- Episode no.: Season 9 Episode 9
- Directed by: Pamela Fryman
- Written by: George Sloan
- Original air date: November 11, 2013

Guest appearance
- Bryan Cranston as Hammond Druthers

Episode chronology
| ← Previous "The Lighthouse" | Next → "Mom and Dad" |
- How I Met Your Mother season 9

= Platonish =

"Platonish" is the ninth episode of the ninth season of the CBS sitcom How I Met Your Mother, and the 193rd episode overall. The episode originally aired on November 11, 2013. It was directed by Pamela Fryman and written by George Sloan.

The episode features a guest appearance by Bryan Cranston as Hammond Druthers and includes Cristin Milioti as the Mother.
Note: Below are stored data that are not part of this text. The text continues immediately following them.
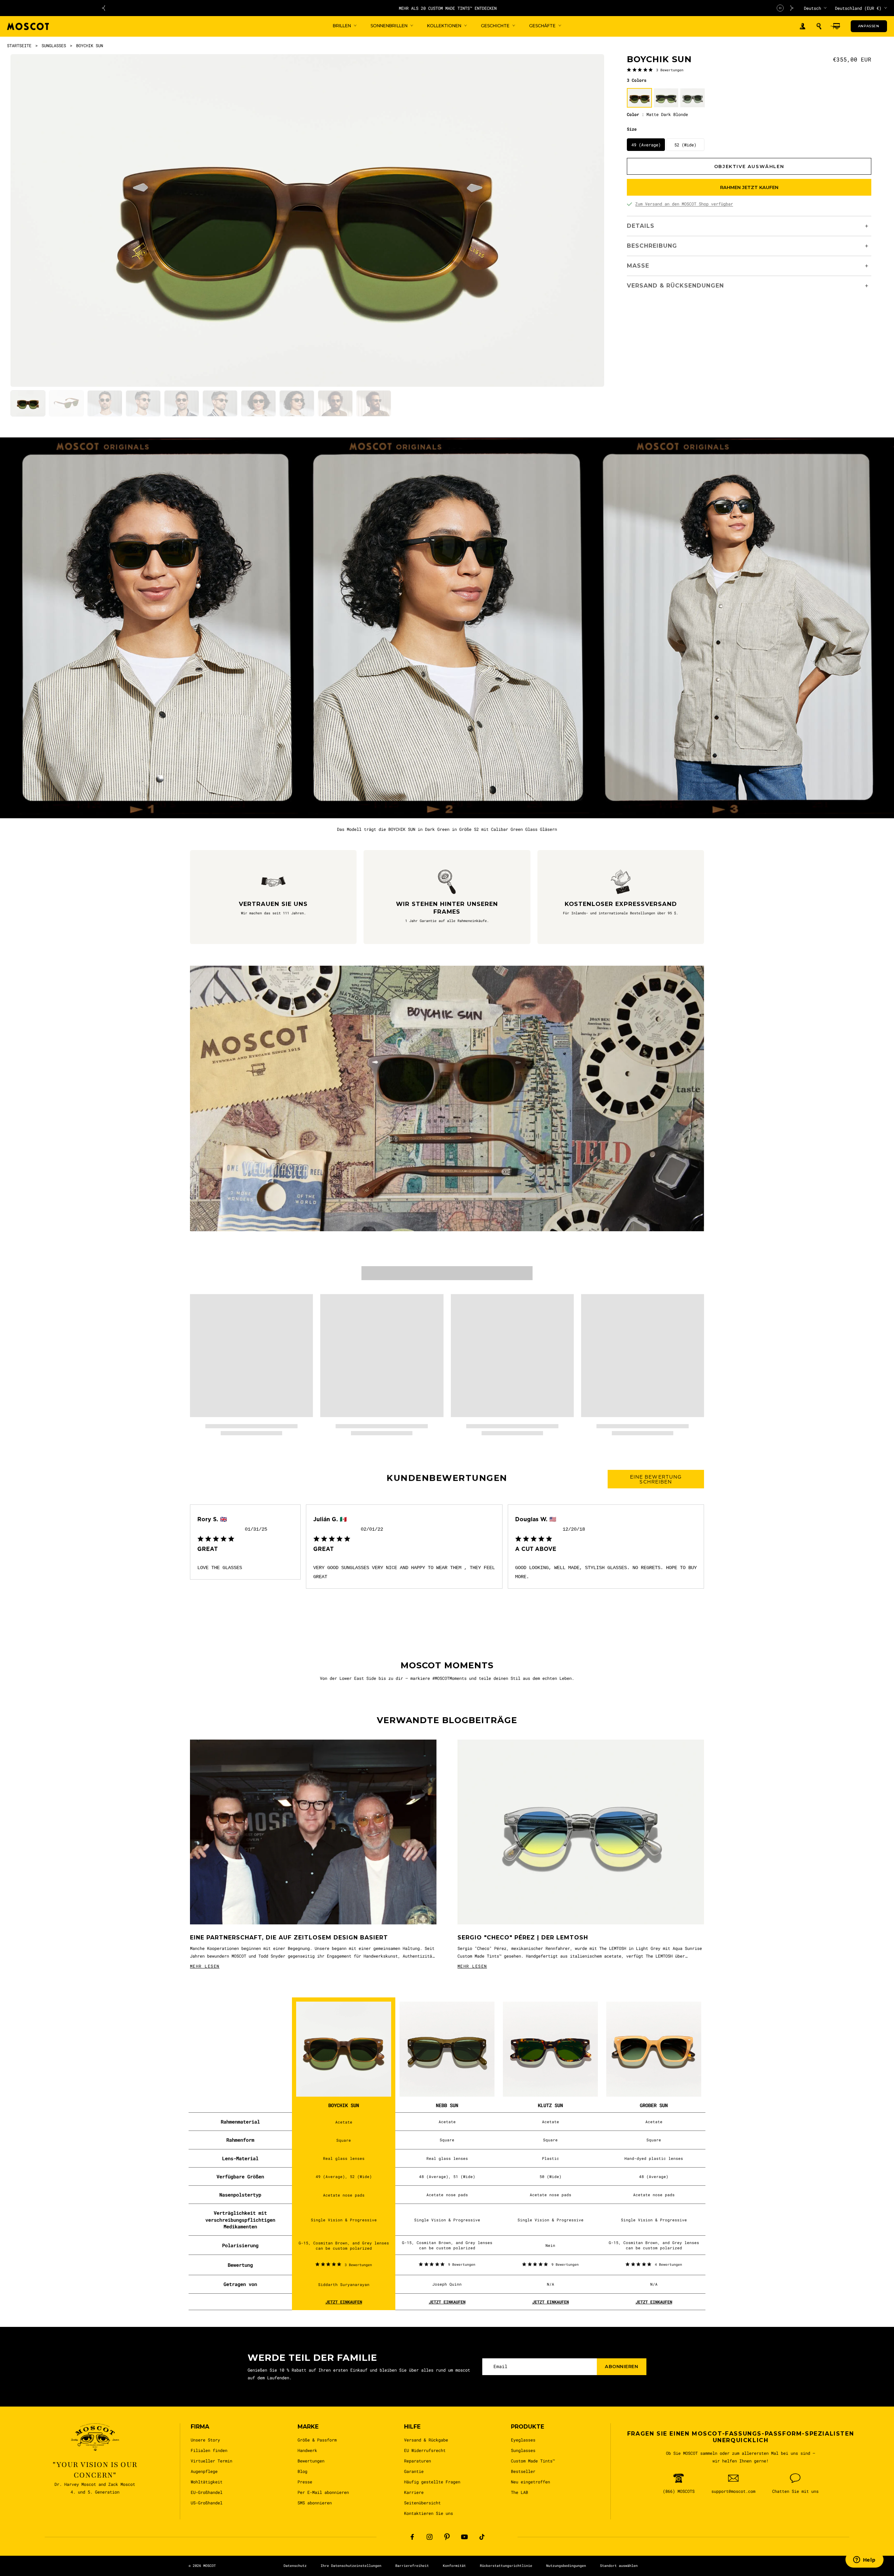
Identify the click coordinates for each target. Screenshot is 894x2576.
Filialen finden (209, 2450)
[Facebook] (412, 2537)
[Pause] (780, 8)
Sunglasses (523, 2450)
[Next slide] (792, 8)
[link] (655, 69)
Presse (305, 2481)
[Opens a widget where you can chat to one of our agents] (864, 2560)
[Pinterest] (447, 2537)
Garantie (414, 2471)
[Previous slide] (103, 8)
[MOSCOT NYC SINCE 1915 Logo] (28, 26)
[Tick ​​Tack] (482, 2537)
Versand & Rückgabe (426, 2440)
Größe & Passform (317, 2440)
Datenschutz (295, 2565)
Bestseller (523, 2471)
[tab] (28, 403)
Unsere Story (205, 2440)
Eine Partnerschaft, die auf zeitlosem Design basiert (289, 1937)
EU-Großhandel (206, 2492)
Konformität (454, 2565)
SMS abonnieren (315, 2502)
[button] (818, 26)
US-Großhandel (206, 2502)
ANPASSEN (868, 26)
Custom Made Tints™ (533, 2460)
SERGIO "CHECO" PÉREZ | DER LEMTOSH (522, 1937)
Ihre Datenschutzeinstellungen (351, 2565)
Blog (302, 2471)
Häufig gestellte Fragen (432, 2481)
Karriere (414, 2492)
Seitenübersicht (422, 2502)
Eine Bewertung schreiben (656, 1479)
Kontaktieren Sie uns (428, 2513)
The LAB (519, 2492)
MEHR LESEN (204, 1966)
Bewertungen (311, 2460)
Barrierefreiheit (412, 2565)
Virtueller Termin (211, 2460)
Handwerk (307, 2450)
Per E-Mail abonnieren (323, 2492)
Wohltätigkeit (206, 2481)
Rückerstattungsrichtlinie (506, 2565)
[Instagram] (429, 2537)
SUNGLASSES (54, 45)
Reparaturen (417, 2460)
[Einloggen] (802, 26)
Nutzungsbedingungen (566, 2565)
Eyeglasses (523, 2440)
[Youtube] (464, 2537)
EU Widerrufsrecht (425, 2450)
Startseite (19, 45)
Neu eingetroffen (530, 2481)
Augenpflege (204, 2471)
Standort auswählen (619, 2565)
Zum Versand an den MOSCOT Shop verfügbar (684, 203)
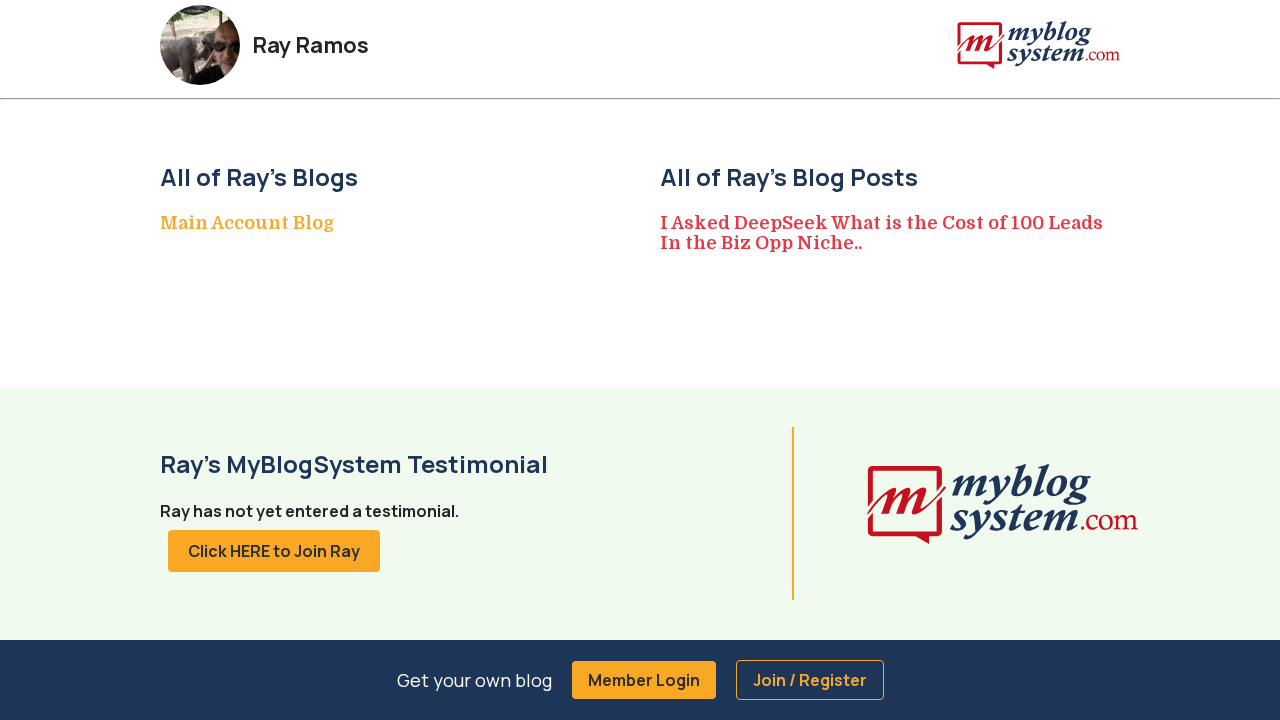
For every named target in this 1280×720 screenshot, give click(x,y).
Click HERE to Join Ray (274, 551)
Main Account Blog (247, 223)
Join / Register (810, 680)
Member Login (644, 680)
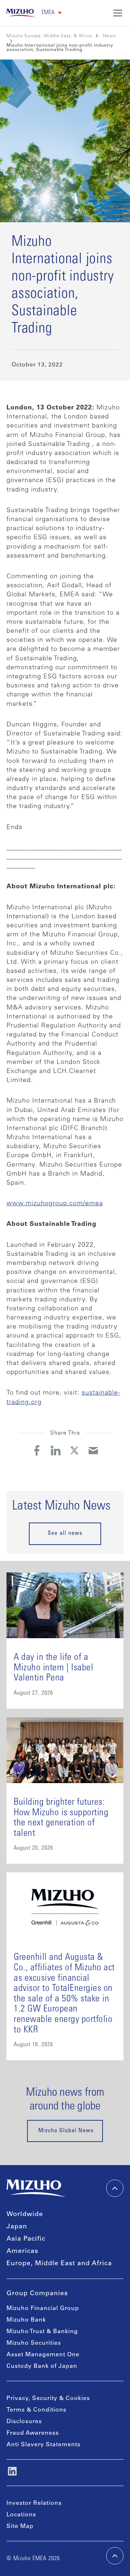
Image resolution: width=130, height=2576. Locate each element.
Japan (16, 2227)
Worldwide (24, 2214)
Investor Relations (34, 2503)
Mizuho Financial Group (42, 2308)
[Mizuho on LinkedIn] (12, 2471)
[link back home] (35, 2188)
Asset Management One (42, 2355)
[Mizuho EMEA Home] (21, 13)
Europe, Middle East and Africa (59, 2264)
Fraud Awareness (32, 2433)
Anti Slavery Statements (43, 2445)
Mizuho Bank (26, 2320)
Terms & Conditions (36, 2410)
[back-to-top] (115, 2555)
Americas (22, 2251)
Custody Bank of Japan (41, 2366)
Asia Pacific (26, 2239)
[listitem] (109, 36)
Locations (21, 2515)
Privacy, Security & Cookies (48, 2398)
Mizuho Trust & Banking (42, 2332)
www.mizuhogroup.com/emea (54, 1204)
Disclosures (24, 2422)
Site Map (20, 2526)
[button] (52, 13)
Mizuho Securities (33, 2343)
Its storylines involve Ted reconsidering his feelings for Robin and Barney recalling the events that led him to create "The Robin".

==Plot==
At 11am on Saturday, with 31 hours left before the wedding, Barney, Ted, and Lily comfort Robin over the news that her own mother is not attending her wedding. Barney takes this as a challenge to cheer her up, claiming he never fails a challenge, but Lily counters that Barney never finished a challenge to pick up diapers and samosas in the fall of 2012. Barney recounts the story.

One night at the bar, Barney discussed with the gang the fact that the group's only true male/female platonic relationship was between Marshall and Robin. By this point, Lily had been fed up with Barney's own creative plays to pick up women. She dares him to take up challenges that she and Robin will choose – which include getting a woman's number while speaking like a dolphin and not using any word that has the letter E. Seeing that Barney has passed all their challenges, Lily and Robin decide to make him do an errand for them by inserting the challenge of picking up a woman while performing the request – to buy her a pack of diapers for Marvin and samosas for Robin. Barney buys the items and then attempts a play on a woman at a pharmacy; the woman is actually Ted's future wife, who sees through his facade and assumes that Barney is doing this to take his mind off being sad about something. When Barney questions her, she senses that Barney was once in love but messed it up, and keeping himself busy enough to come to terms with that. (with Future Ted telling his kids this was "How Barney met your Mother"). Outside, the two talk about Barney's failed relationship with Robin and how he had felt lost since they broke up. When Barney says he can easily woo back Robin, the woman declares that if he really wants her so much, he will have to give it his very best shot. The woman leaves him and Barney returns home, leaving behind the diapers and samosas, to draft "The Robin".

Elsewhere, Marshall and Ted watch a game between the Washington Generals and the Harlem Globetrotters. As they watch the game (with both supporting the Generals), the two begin talking about Ted's feelings for Robin and whether he will not pursue her again. Ted assures Marshall he isn't interested, as he knows Robin isn't interested in any real commitment so their relationship is just 'platonic'. Marshall tells him that it has been years now and people change. Ted also gets a call from his old boss Hammond Druthers who offers Ted a job in Chicago in light of his success with the GNB headquarters. Ted initially refuses, but eventually agrees to think about it under pressure from Druthers. Returning home after the game, Ted finds Robin eating olives which surprises him as she hated olives during their first date, and Robin tells him that she changed her view on them. Reminded of Marshall's words, Ted calls Druthers and turns down the job believing he still has a chance with Robin. Druthers tells Ted that the offer remains open if he changes his mind, and later at MacLaren's, Ted admits he and Robin now only share a "platonish" relationship. However, rather than immediately pursue her, he wants to leave it up to fate to bring them together.

Flashforwarding back to the Farhampton Inn, Barney says that despite all of the challenges, he still hasn't finished one more challenge – to cheer up Robin. Now inspired by what Barney has done, Robin kisses him as Ted watches them sadly, feeling that his decision to leave his relationship with her up to fate may have cost him a future with her.

==Production==
Show co-creator Carter Bays tweeted before the episode broadcast that the flashback takes place between "Splitsville" and "The Stamp Tramp".

==Critical reception==
The A.V. Clubs Donna Bowman graded the episode an A.

Laura Hertzfeld of Entertainment Weekly noted the episode's homages to When Harry Met Sally....

Bill Kuchman of Popculturology praised Milioti, saying she "continued to show us why she was the perfect pick for this role, giving life to a character that really has never been more than an abstract concept. We’ve only seen her a few times, but Milioti instantly makes The Mother someone you root for."

Max Nicholson of IGN gave the episode 7.8/10, saying that it had "solid storylines" for Barney and Ted, with Cranston and Milioti's appearances as the "high points."

Alan Sepinwall, a noted critic of the show, said the episode's emphasis on flashbacks was a welcome change from the Farhampton Inn.

TV.com's Kaitlin Thomas praised the episode for the revelation that the Mother set Barney off on the road that will lead him to marrying Robin.